Passage shown —
"""
1. Angie

    wow, what a detailed guide on running, I learned so much! I used to always do warm ups before running. These days I stopped running at all, since it caused my knees to hurt badly, so I do regular workouts and yoga instead. I kinda miss running outside. Based on what you said, it’s probably because I was pushing myself too hard. Thanks for motivation to run again!

    • Thabo Nkomo

      Hi Angie,

      I think doing yoga is a great idea. I would also suggest, when the times comes, to ease into running by first walking. A great place to start is to find a walking route you enjoy. It helps to make it as easy as possible. Your favorite walk may offer beautiful vistas, but if it is a 30 minute drive there and back, you will be less likely to do it every single day. Instead, save that walk for the weekends and come up with something convenient and pleasant for your everyday walking routine. If you can, find a route in your own neighborhood so you can leave right from your front door. Just lace up your shoes and start walking. Walking, because it’s a low impact exercise, should help you get stronger and healthier without putting a lot of strain on your knees. Once you feel up to it, you can then transition to running.

      This is important. Always listen to your body. Never run injured. That said, I’m glad that you have renewed your passion for running. Keep healthy. Keep safe. Don’t hesitate to contact me should you have any questions.

  2. R.F.

    What a great guide! Tip number one is spot on, especially as we age. We must work up to our goals. We tend to become so discouraged by our beginning results which really in the long run (no pun intended) do not matter much at all other than a measure of a current success. Everything must have a starting point and we tend to accept failure far too quickly. Starting out slowly is the key to any change in your health habits. This will help you maintain them for the long term as they become a lifestyle change. I am glad that you pointed out the need to understand and know you MHR (maximum heart rate) because again as we age, this can be a life or death thing sometimes. I have a heart condition and this is something I am always aware of regardless of how minor the issue might be. Exercising is about maintaining health and conditioning our minds and bodies for a healthier life. We need not overdo it or rush our health goals. Exercising at a rate that our body can sustain long term is important. These are excellent tips. Also, I agree Thabo, walking is a great start! I cannot even run yet but I can certainly walk; maybe someday!

    • Walking has all sorts of health benefits among them the ability to help lower your blood pressure and strengthen your heart. Many people at risk for stroke and heart disease are overweight, unhealthy and have a hard time exercising. Thankfully walking is an easy, low-impact workout that almost anyone can do.

      Start where you’re at. Just put on your shoes and head out there. If all you can do is walk for five to ten minutes, start there. It’s a great start and that’s a lot more exercise than you’ve been getting. Stick with it for a week and then see if you can make it for 15 minutes.

      If you can go for 30 minute walk, start there. Pick up the pace, walk briskly and after a week or two, try to go for 45 minute walks. Or break up your walking workout into 3 shorter sessions interspersed throughout your day. Eventually you might feel strong to run. Even if you cannot yet run, you can still do your self a lot of good by walking.
"""
Records supplied —
"""
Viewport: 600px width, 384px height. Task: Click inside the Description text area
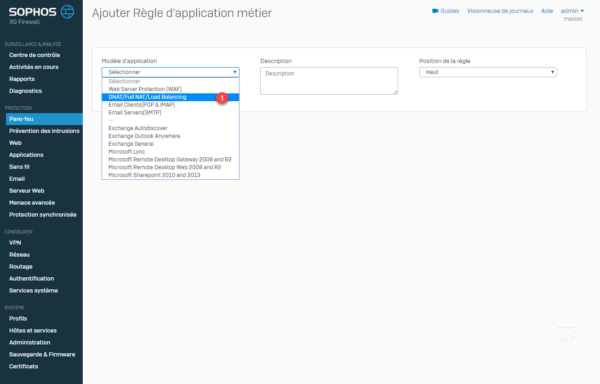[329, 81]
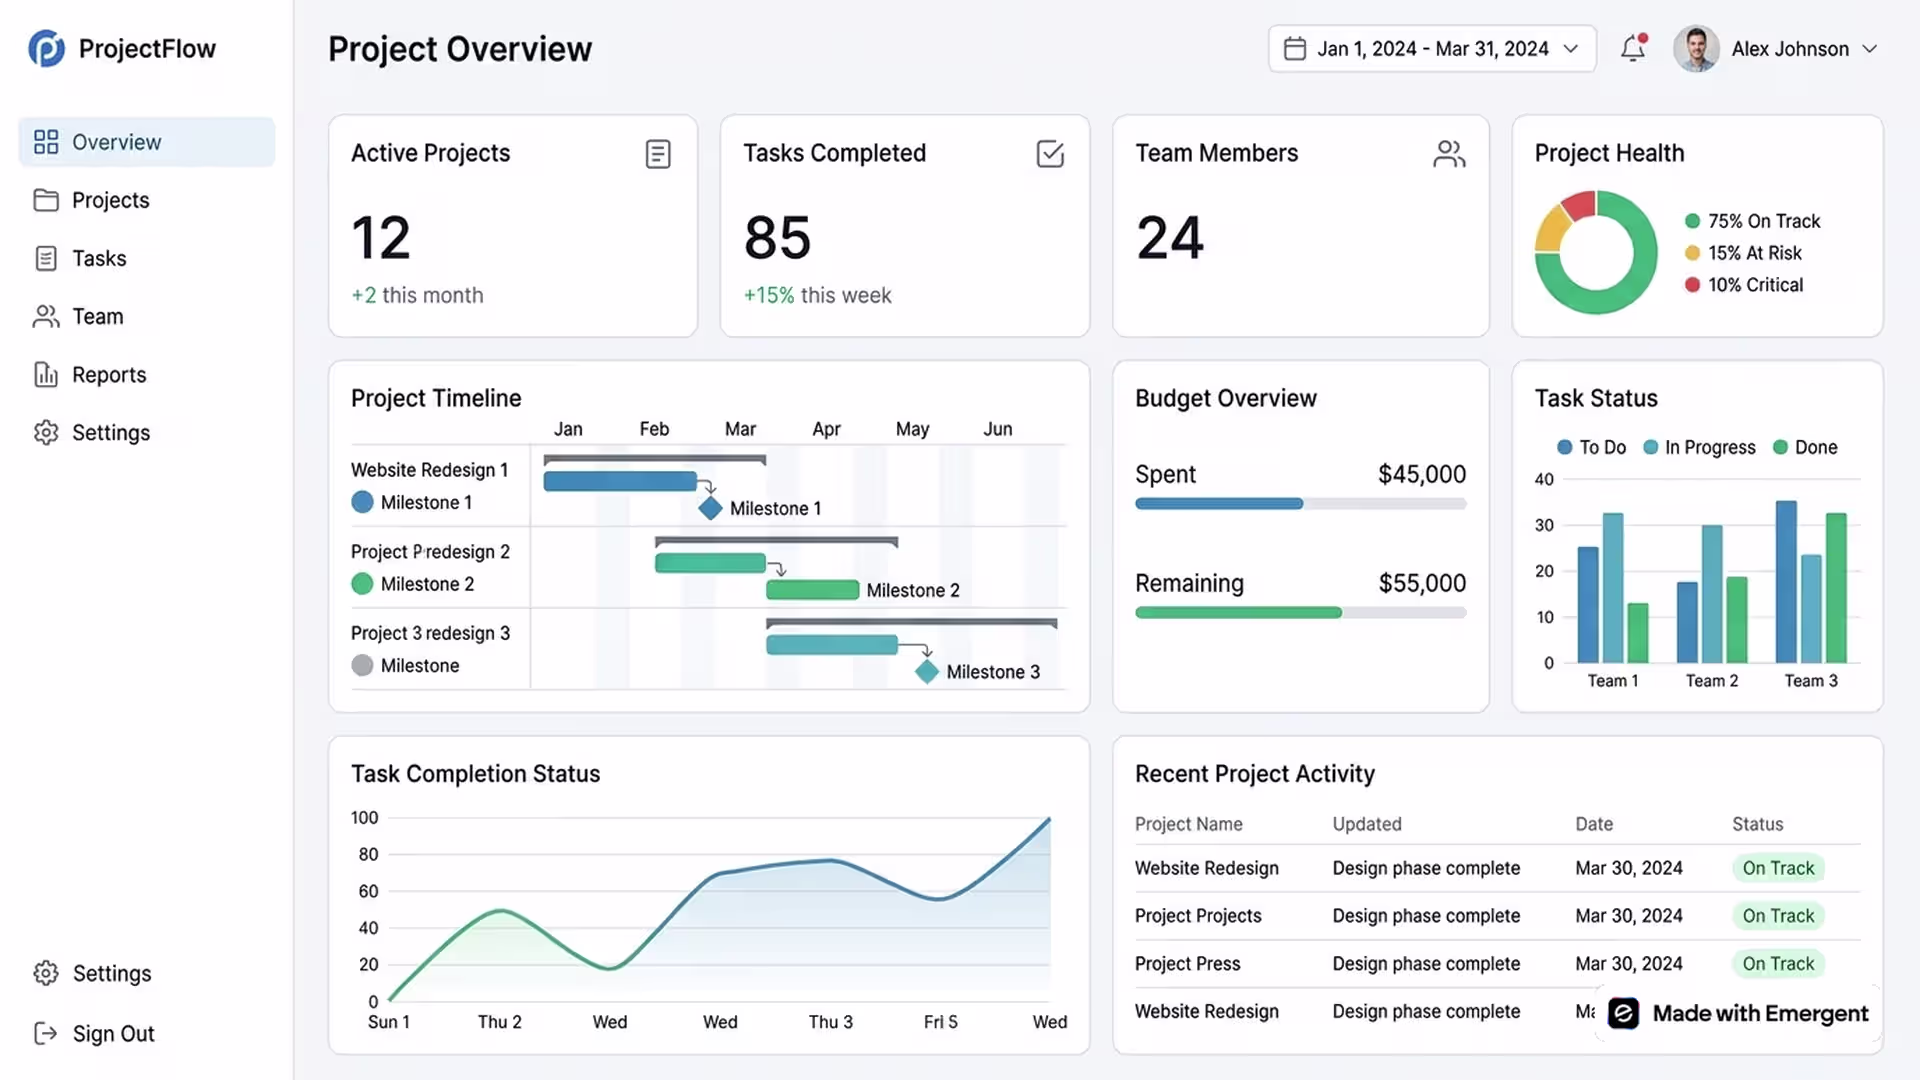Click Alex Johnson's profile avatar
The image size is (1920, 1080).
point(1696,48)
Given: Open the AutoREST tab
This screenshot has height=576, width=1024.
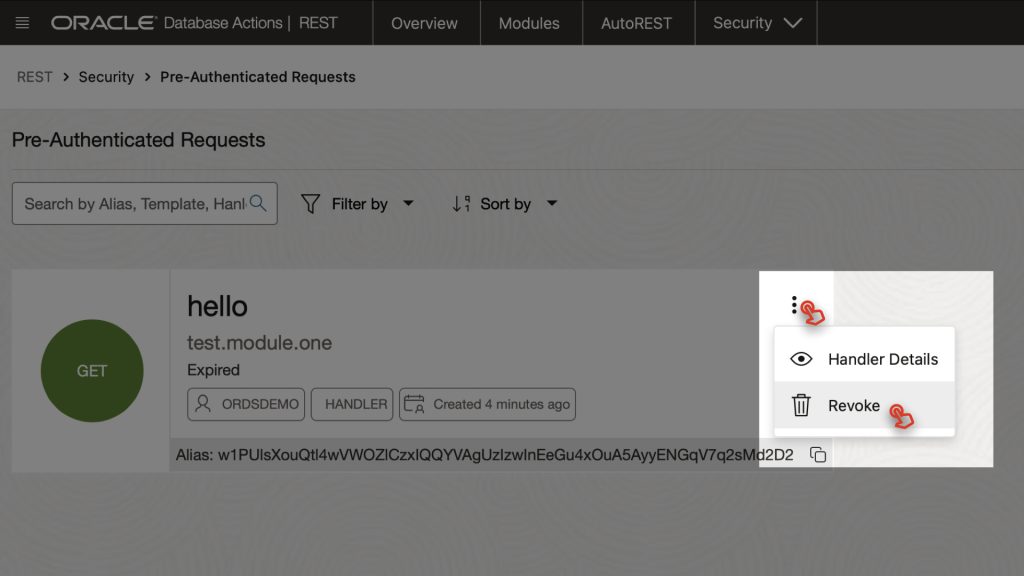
"""
Exercise 1 — Return the part of the comment thread from "Start where you’re" to "good by walking.", copied word for word.
Exercise 2 —
Answer these questions using the comment thread:
(a) What does Angie do now instead of running?
(b) What health condition does R.F. say they have?
(c) After a week of five- to ten-minute walks, what length of walk should a person try for next?

Reply 1 —
Start where you’re at. Just put on your shoes and head out there. If all you can do is walk for five to ten minutes, start there. It’s a great start and that’s a lot more exercise than you’ve been getting. Stick with it for a week and then see if you can make it for 15 minutes.

      If you can go for 30 minute walk, start there. Pick up the pace, walk briskly and after a week or two, try to go for 45 minute walks. Or break up your walking workout into 3 shorter sessions interspersed throughout your day. Eventually you might feel strong to run. Even if you cannot yet run, you can still do your self a lot of good by walking.

Reply 2 —
(a) Regular workouts and yoga
(b) A heart condition
(c) 15 minutes